October opinion and editorial contained megabytes of copy about our currency. Experts and pretenders of every persuasion – Governor, Prime Minister, other economists and politicians, business leaders, manufacturers, traders, journalists – all had a go at defining the scope of damage and untying the Gordian knot of an elevated foreign exchange. My pile of cut-out articles spills across my desk. Confusion reigned until, with your help, I began to unpick it all. Thank you for your thoughtful contributions.

The first untangle came from Graham Wheeler, our new Governor, who hosed down a perceived ability of the central bank to make much of a difference to the exchange rate. His stance was orthodox, reiterating his focus on price and financial stability rather than the exchange rate (though he did find its level “undesirable”), and holding that intervention via the OCR would have minimal and fleeting impact on the rate. More, he played down the efficacy of his supplementary macro-prudential tools, which he would deploy rarely and solely in order to reign in financial system excesses.

Little room for manufacturer optimism here! So, what to do?

Numerous experienced chairs and directors, one even a Reserve Bank director, made the effort to respond privately to my invitation. Much appreciated. I have here classified their suggestions into the macro and micro.

Non-monetary Remedies at Macro level

  • Rebalance economy and investment away from property, with fiscal tools probably including Capital Gains tax.
  • Compel savings – by fiscal carrot.
  • Apply a levy on interest, so that inflows to fuel our property boom are stemmed, investment has to meet a higher WACC, and the NZD becomes less desirable.
  • Motivate smarter investment choices throughout the economy, and quit duplicated infrastructure.
  • Drive business growth through positive coherent policy.
  • Tackle the intractable costs to generate more net taxpayers. (e.g. Super at 65, Working for Families, social welfare at the fringe).
  • Stabilise and balance the fiscal books, to steer us away from the PIGS’ situation – Kiwis are no more prudent nor selfreliant than Mediterranean people, and face the same national danger.
  • Go for a longer electoral cycle, and an electoral system that allows tough decisions.
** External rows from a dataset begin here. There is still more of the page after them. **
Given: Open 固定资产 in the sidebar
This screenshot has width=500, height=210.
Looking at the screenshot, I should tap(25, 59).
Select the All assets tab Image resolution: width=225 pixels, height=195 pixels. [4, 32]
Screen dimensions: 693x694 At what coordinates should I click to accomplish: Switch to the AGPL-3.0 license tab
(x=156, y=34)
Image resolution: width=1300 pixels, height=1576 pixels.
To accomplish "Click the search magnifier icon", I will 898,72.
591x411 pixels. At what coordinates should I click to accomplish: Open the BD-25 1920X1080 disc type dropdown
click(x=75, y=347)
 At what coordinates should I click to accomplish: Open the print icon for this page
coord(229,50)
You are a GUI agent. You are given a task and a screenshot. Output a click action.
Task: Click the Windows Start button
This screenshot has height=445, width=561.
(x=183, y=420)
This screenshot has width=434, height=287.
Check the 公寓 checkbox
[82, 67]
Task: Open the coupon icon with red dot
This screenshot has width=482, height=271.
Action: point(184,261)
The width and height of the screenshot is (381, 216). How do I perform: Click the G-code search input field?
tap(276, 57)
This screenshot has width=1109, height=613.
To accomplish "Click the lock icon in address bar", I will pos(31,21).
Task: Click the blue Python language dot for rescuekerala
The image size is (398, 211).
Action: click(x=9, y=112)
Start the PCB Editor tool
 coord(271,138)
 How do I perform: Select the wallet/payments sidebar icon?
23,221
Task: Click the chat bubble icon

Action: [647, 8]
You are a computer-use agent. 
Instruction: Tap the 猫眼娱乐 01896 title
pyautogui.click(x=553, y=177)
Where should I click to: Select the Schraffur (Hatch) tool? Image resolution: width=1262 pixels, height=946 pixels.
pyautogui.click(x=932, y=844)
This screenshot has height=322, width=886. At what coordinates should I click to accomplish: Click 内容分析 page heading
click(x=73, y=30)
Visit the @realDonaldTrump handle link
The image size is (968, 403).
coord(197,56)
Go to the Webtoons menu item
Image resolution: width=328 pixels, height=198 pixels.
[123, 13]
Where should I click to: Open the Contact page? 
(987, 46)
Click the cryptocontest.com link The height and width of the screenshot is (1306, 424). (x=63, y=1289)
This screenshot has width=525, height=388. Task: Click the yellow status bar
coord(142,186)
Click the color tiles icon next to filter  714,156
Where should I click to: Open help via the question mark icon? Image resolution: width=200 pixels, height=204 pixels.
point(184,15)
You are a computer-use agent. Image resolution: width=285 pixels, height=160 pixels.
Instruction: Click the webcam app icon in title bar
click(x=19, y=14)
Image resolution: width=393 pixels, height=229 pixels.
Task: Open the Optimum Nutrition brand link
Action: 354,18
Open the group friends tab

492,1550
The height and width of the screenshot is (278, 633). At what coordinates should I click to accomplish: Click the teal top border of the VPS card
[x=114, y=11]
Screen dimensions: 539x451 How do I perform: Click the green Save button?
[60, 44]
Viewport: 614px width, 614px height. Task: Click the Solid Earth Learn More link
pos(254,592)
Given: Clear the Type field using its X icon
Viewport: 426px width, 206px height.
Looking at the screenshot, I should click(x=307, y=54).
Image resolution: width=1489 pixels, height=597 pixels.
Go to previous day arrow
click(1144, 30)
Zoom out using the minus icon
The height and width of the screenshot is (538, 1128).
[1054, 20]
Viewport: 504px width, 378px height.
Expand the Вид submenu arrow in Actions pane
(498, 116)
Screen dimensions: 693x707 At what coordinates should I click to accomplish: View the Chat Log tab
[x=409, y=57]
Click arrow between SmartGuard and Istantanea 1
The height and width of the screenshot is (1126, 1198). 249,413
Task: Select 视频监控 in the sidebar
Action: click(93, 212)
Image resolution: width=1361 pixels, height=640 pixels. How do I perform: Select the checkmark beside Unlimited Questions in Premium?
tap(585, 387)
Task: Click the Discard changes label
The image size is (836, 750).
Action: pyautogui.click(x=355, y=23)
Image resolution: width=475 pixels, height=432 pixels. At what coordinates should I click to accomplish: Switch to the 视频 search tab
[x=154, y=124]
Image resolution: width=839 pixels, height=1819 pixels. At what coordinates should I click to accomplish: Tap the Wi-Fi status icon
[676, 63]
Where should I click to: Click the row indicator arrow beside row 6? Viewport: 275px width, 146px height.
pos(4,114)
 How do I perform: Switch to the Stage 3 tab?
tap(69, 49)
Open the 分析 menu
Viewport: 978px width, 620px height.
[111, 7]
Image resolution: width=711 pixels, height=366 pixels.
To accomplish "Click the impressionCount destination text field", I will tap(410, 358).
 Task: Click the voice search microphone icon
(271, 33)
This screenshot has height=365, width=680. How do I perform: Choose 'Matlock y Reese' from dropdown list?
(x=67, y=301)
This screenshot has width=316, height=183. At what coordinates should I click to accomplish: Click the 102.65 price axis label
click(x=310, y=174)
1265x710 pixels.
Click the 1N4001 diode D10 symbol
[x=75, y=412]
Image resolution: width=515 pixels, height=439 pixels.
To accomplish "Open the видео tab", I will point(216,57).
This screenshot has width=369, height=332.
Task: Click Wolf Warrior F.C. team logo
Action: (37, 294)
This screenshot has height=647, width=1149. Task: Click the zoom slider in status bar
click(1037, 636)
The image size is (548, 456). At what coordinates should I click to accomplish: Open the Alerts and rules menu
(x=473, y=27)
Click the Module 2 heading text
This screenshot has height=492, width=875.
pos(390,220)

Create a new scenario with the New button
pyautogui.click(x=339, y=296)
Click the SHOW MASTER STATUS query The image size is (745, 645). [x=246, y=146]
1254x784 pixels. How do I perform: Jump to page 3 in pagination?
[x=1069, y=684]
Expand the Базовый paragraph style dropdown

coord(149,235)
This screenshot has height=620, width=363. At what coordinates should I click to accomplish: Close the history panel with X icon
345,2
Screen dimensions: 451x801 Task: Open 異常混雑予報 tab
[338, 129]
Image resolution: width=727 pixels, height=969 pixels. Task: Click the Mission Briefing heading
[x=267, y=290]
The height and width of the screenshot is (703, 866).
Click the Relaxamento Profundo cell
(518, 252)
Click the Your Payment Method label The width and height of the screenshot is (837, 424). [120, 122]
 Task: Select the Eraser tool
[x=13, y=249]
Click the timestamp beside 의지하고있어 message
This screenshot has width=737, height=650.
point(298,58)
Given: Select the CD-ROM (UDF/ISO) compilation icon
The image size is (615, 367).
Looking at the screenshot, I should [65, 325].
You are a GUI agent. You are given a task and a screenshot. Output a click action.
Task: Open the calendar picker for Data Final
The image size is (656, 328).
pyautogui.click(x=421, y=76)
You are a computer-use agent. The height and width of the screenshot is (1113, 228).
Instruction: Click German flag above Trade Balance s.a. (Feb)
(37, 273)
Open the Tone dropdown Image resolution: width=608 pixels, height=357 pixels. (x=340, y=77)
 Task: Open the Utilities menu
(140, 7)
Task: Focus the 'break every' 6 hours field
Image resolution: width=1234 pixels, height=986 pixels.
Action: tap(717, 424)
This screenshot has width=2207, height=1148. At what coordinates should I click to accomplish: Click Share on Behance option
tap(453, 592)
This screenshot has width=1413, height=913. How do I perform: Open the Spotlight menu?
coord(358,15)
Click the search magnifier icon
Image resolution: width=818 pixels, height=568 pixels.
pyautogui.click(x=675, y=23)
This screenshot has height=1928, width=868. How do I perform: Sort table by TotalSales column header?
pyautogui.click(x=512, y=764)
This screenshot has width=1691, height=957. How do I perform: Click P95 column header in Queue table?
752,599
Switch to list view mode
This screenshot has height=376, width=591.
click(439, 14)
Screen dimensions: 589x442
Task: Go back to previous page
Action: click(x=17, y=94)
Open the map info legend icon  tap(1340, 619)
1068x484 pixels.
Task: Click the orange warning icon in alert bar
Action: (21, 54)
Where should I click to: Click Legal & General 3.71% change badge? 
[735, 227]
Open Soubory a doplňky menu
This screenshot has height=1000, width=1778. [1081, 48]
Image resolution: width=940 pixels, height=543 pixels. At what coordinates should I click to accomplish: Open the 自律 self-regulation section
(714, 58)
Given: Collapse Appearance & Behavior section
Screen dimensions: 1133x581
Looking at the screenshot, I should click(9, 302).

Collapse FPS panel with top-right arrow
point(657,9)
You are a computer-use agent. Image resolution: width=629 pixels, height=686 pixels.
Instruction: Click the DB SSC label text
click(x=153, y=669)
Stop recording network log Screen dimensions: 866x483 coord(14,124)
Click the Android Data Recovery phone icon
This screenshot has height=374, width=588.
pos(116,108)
None of these is a surprise – e.g. their essence was laid out in 2010 in the Catch Australia by 2025 Taskforce Report. As commentators have noted, each piece is hard-headed economic common sense, but incapable of implementation in a polldriven government set-up. That is what the Greeks and Spanish found too.

Tactical Remedies at Micro level

  • Hedge heavily at opportune moments (e.g. when dollar sold off).
  • Shift business model to higher margin activities.
  • Lift R & D to generate new business at satisfactory margins.
  • Do Lean – take out cost the client won’t pay for.
  • Package the solution in a way that flummoxes competition – e.g. use working capital as a weapon.
  • Refine targets on smaller markets (down to province or city level) within stronger, more stable currency blocs (Generally SE Asia, North Asia, Australia, Canada, UK, and some Latin).
  • Niche, niche, niche.
  • And don’t kid yourselves that yesterday will return.

However you foreign exchange earners manage to cope and survive, the whole commercial community supports you in your struggle.